▸ **TASK TO CARRY OUT**
For every line of the material below, check for the string "dialog" and return the line if it is there.
--- --- ---
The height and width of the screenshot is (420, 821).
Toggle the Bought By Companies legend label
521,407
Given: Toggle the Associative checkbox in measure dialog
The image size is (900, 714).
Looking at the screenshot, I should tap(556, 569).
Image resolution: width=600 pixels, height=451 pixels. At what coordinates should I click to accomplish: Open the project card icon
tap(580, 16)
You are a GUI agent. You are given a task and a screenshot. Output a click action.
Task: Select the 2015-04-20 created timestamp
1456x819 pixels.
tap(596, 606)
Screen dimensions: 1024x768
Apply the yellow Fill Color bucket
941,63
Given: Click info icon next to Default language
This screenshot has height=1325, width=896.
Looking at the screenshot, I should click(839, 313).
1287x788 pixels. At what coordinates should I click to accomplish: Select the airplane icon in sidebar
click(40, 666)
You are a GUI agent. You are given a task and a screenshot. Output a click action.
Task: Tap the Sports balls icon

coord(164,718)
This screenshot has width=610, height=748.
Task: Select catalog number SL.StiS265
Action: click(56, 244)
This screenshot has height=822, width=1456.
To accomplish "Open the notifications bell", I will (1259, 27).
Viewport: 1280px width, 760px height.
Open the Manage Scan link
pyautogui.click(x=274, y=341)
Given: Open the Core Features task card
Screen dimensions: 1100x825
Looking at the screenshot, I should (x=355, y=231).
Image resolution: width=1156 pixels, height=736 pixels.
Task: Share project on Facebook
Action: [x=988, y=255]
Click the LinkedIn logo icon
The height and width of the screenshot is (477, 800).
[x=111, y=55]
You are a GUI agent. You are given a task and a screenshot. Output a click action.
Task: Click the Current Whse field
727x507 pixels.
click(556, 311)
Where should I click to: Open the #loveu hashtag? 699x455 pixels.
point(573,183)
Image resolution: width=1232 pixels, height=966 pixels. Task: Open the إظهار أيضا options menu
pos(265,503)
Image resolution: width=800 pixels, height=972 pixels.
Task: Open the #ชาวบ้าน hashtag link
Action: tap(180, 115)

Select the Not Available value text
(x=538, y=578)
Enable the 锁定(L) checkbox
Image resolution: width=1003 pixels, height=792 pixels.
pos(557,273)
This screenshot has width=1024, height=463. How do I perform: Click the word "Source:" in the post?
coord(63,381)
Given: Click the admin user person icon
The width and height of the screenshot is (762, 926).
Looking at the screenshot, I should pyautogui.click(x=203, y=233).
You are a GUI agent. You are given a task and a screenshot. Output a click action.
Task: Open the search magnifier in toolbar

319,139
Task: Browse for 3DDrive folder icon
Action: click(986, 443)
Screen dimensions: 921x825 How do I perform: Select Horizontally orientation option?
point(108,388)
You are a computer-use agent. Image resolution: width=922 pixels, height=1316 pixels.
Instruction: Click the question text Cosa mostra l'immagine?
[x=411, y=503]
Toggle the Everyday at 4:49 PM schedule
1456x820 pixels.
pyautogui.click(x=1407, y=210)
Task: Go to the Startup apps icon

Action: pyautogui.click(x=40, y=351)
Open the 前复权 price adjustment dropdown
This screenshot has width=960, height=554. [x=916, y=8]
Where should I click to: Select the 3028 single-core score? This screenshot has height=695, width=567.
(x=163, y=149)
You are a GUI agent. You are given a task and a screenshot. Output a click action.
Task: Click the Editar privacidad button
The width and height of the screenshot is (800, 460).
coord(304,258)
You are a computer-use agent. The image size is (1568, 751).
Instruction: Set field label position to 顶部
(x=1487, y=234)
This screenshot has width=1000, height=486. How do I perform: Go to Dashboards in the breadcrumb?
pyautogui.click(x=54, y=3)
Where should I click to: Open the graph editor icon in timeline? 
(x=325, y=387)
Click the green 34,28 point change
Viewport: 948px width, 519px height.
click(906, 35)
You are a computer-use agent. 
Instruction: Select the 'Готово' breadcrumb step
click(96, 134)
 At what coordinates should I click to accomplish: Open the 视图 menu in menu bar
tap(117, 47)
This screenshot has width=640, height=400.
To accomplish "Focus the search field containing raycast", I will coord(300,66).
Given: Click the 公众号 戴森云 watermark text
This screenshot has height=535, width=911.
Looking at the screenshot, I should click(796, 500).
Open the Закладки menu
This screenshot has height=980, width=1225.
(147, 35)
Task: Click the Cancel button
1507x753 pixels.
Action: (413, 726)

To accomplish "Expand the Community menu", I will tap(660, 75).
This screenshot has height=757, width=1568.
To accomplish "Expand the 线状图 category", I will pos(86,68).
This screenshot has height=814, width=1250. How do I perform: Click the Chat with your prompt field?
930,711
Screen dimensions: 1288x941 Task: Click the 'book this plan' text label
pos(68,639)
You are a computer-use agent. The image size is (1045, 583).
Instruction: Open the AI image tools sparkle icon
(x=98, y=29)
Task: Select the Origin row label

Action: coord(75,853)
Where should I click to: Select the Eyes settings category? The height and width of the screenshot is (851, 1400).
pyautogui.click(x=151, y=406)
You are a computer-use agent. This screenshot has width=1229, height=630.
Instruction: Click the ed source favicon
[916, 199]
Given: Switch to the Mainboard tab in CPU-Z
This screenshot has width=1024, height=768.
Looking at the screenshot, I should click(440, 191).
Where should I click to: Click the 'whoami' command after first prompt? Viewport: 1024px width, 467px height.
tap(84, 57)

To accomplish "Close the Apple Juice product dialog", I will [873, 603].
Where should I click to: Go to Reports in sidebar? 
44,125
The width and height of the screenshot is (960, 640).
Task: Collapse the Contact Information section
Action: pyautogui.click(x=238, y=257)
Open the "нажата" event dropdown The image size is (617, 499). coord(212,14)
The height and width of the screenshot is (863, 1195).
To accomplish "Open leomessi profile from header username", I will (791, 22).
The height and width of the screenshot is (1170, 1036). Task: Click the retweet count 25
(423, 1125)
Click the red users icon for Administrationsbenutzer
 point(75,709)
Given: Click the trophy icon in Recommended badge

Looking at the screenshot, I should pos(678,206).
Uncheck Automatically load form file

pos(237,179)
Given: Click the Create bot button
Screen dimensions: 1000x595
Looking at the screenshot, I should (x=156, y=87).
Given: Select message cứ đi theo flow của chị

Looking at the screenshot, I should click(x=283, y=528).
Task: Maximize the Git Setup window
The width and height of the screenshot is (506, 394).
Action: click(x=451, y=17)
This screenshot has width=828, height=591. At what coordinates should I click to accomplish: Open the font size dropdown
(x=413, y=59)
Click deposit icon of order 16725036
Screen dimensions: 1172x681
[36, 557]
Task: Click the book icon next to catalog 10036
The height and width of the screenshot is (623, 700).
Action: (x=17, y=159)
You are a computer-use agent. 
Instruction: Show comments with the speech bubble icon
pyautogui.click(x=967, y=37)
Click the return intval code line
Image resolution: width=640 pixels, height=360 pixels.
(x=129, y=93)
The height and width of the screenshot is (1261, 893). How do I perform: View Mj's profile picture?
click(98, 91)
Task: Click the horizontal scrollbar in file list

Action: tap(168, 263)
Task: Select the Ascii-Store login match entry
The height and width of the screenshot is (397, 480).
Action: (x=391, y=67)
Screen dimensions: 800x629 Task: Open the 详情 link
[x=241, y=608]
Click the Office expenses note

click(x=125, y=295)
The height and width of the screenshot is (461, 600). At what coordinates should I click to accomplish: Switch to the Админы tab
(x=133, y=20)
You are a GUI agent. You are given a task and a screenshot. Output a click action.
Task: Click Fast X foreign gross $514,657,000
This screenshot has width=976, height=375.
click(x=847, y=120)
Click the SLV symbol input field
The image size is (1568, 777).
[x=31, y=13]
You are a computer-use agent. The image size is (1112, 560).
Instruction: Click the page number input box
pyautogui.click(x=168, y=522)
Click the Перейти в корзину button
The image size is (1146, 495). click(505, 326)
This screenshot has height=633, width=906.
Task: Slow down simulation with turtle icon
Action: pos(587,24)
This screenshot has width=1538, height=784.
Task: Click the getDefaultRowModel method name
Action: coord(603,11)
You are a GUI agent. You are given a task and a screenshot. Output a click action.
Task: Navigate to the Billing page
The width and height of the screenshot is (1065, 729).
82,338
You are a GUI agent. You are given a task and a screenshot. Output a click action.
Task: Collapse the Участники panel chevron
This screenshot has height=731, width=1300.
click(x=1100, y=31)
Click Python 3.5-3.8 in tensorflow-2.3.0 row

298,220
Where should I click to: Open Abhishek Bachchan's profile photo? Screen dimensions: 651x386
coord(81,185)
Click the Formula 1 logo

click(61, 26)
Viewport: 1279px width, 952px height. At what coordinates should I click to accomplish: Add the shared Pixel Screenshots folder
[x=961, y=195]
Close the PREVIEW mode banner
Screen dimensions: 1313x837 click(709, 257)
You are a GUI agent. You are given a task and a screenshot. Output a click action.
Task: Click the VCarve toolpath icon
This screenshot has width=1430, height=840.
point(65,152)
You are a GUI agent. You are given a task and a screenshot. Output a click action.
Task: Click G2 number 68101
--- --- ---
▸ **COMPLETED EXERCISE**
Given: Toggle the Associative checkbox in measure dialog
To accomplish "Close the Apple Juice product dialog", I will [873, 603].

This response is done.